Disinforming the FCC: Who Pays the Price of Misinformation?

May 11, 2021

Yep, Friday. Who needs to be reminded that “18 million of the over 22 million public comments that the FCC received both for and against net neutrality were fake.” I sure did not. “Net Neutrality: US Broadband Industry Accused in ‘Fake’ Comments on Rules” reports what may or may not be “trusted” and “accurate” information via the House of Mirrors channel:

The New York investigation showed that broadband industry players spent $4.2 million … to generate and submit more than 8.5 million fake comments to the FCC “to create the appearance of widespread grassroots opposition to existing net neutrality rules.”

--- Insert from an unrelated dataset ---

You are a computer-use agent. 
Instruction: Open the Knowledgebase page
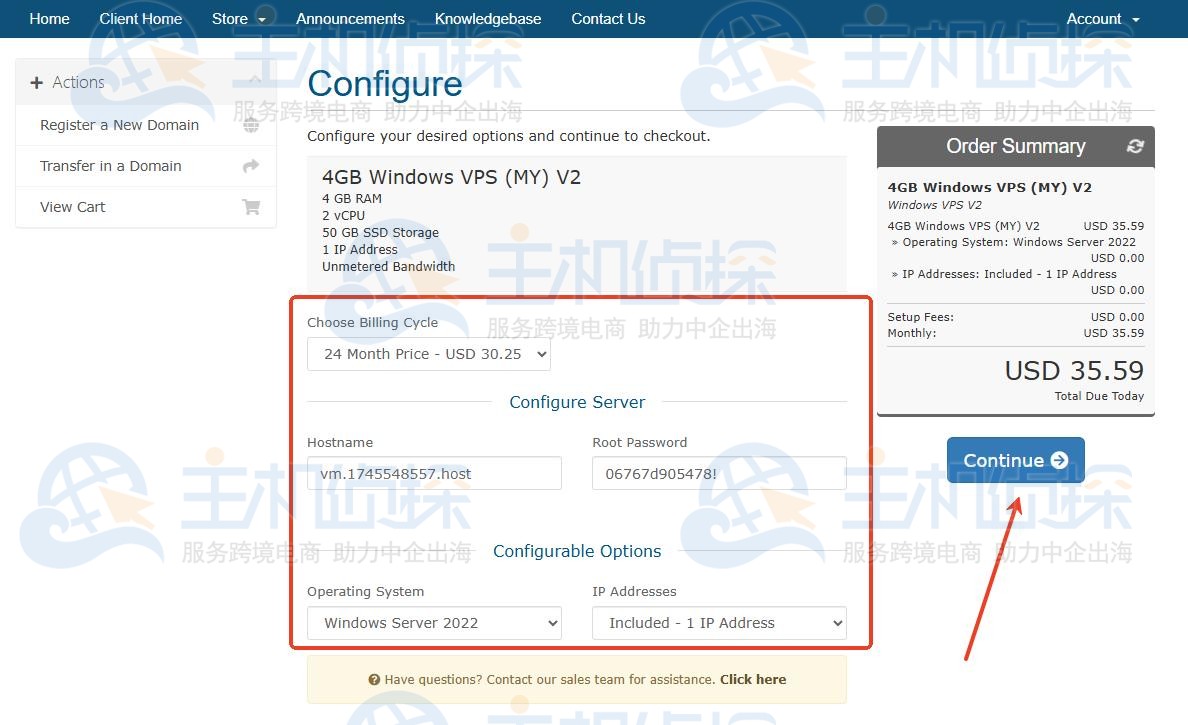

The article answers the question “Who pays the price of misinformation?” by naming:

  • Fluent
  • Opt-Intelligence
  • React2Media

Who paid?

The campaign was run through a nonprofit organization funded by the broadband industry called Broadband for America made up of senior broadband company and trade group officials, it said. Documents cited in the investigation said the public comments would give the FCC’s Republican chairman at the time, Ajit Pai, “volume and intellectual cover” for the repeal.

These are paragons of virtue I assume. The questions I have are:

  1. What entity or entities “look out” for the consumer?
  2. What universities trained these individuals responsible for the alleged actions?
  3. Was a US Federal agency aware of the “campaign”?

Interesting but possibly part of a larger pattern of information manipulation.